Autant d’éléments qui inquiètent l’univers du spectacle vivant français. Producteurs en tête, ils voient d’un très mauvais oeil, l’arrivée de ce mastodonte sur le 5° marché mondial de la musique. Ces mêmes producteurs, qui critiquent déjà la main-mise des distributeurs français : France Billet, Digitick et… TicketNet. En 2009, lors du rachat de TicketMaster, les Inrocks titraient assez justement “un inquiétant géant est né“. En réponse, des regroupements de producteurs tentent de voir le jour, notamment pour reprendre la main sur la distribution des spectacles et leur promotion, mais ces initiatives pleines de bon sens se heurtent souvent à la réalité du terrain : l’ancrage fort et historique de distributeurs comme FranceBillet (la Fnac) d’une part, et la difficulté à mettre en oeuvre une stratégie web ambitieuse portée par des intérêts divergents d’autre part.
Pour Live Nation Entertainment, l’opération semble très judicieuse à bien des égards. En effet, après avoir mis un pied en France par le rachat du Main Square festival d’Arras et celui de producteurs français, deux stratégies s’offraient à eux pour poursuivre leur expansion : créer un nouveau réseau de distribution ou acheter un acteur implanté.
Or, France Billet qui porte l’activité musicale de la Fnac avec une belle rentabilité et près de 14 millions de billets/an aurait coûté bien plus cher, si toutefois l’activité avait été à vendre ! Et, nous sommes en droit d’en douter tant l’activité de billetterie reste liée aux réseaux physiques. En effet, la vente en magasin représentait encore en début d’année, près de 60% des ventes de billets selon Bertrand Gstalder, le Directeur Général de France Billet. La preuve de la pertinence de la stratégie « clic et magasin » de la Fnac, c’est-à-dire qu’Internet et les magasins sont parfaitement complémentaires, se répondent l’un l’autre, et permettent de faire beaucoup de choses que les gens qui n’ont qu’un site Internet ou qu’un réseau de magasins ne peuvent pas faire.

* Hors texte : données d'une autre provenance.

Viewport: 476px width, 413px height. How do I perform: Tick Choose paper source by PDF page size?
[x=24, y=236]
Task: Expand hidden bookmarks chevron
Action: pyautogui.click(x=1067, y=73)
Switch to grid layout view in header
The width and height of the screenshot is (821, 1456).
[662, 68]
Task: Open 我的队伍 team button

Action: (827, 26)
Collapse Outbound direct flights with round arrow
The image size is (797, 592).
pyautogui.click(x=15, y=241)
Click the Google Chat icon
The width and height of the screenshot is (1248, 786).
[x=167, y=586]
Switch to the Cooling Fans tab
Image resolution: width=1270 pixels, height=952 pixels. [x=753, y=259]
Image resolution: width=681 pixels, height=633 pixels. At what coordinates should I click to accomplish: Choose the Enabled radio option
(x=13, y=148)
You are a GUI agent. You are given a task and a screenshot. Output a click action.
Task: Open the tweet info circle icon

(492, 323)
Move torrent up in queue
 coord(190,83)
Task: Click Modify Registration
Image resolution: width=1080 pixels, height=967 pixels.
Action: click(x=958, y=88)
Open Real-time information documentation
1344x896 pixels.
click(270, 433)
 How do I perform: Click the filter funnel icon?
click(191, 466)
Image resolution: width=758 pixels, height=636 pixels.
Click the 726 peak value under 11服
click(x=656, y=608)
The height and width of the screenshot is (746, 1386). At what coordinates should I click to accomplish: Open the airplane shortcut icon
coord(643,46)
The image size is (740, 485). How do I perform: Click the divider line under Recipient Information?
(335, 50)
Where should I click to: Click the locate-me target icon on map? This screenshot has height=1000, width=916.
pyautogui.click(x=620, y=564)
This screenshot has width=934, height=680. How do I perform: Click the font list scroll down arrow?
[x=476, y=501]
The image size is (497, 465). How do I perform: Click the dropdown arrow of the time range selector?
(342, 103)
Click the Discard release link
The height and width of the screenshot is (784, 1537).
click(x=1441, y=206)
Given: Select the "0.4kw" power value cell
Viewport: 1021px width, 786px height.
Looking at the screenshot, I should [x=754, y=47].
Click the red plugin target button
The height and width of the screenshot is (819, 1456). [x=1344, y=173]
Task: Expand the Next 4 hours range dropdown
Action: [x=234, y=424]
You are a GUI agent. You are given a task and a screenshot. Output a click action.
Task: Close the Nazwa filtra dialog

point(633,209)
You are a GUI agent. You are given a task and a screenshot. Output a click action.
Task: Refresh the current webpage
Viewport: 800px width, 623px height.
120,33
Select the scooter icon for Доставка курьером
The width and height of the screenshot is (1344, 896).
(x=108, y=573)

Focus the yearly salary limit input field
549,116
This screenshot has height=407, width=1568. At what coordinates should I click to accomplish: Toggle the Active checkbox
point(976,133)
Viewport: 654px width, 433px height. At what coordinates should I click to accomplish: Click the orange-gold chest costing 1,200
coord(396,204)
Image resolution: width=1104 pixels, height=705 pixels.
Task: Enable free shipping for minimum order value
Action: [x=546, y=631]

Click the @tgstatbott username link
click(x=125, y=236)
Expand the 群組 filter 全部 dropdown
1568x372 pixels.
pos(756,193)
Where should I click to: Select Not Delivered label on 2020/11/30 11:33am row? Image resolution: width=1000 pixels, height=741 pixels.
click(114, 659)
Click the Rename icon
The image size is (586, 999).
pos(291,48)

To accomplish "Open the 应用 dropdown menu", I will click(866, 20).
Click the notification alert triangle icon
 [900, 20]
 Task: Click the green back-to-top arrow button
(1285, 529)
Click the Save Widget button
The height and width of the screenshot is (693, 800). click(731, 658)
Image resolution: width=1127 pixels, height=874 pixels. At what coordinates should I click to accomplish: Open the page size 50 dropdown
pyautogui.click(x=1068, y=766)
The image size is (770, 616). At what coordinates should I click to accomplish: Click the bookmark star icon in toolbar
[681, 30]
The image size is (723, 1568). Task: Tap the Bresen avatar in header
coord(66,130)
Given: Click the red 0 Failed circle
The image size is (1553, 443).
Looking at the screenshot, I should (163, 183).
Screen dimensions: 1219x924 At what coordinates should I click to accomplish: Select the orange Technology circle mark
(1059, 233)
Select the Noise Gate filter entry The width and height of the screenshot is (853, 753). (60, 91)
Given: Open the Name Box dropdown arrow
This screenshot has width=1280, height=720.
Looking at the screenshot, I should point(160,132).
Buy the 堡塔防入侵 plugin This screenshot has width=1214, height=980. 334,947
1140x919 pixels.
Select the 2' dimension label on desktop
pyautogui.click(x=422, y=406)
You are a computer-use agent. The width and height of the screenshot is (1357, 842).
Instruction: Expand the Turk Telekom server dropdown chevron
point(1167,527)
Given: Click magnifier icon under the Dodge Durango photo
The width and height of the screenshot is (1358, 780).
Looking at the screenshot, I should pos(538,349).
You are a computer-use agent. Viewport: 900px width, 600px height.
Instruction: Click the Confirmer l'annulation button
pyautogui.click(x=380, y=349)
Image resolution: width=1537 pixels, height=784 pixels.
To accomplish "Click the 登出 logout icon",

Digitick, la start-up qui a lancé le e-ticket en France après avoir levé 2 Millions d’euros en 2006 (SFR) puis 6 millions d’euros en 2007 (Partech, High Co Venture, CM-CI Capital privé, CIC Fiannce) aurait pu faire figure de cible. Mais, il semble que les difficultés à se créer un réseau de distribution physique comparable à FranceBillet ou TicketNet, conjuguées à un déficit de notoriété d’une part et un positionnement full web avant-gardiste, aient calmés les ardeurs américaines. C’est donc une belle porte de sortie qui vient de se fermer pour l’équipe d’Emmanuel Guyot, qui risque de voir débarquer prochainement un concurrent sur-vitaminé par un catalogue de stars (Madonna, U2, Jay-Z, …) et une puissance marketing et financière de feu.
A l’inverse de Digitick, TicketNet créée en 1997 n’était certes pas très “web 2.0″ mais possédait un très beau réseau de distribution physique avec 750 magasins (E.Leclerc, Auchan, etc.) et une implantation auprès des acteurs locaux. C’est donc en toute logique que l’équipe dirigeante et notamment François Thominet sont conservés pour permettre à Live Nation de gagner un temps précieux et une légitimité déjà bien bâtie. De plus, fort de son savoir-faire, Live Nation devrait en toute logique importer une stratégie web très poussée, inspirée par les recettes à succès de TicketMaster.
Je résume : légitimité + réseau de distribution physique + site web 1.0 + recettes e-commerce de TicketMaster = Cheval de Troie. Un beau coup selon moi, reste maintenant à connaître la réaction des fiers gaulois toujours prompts à défendre l’exception culturelle.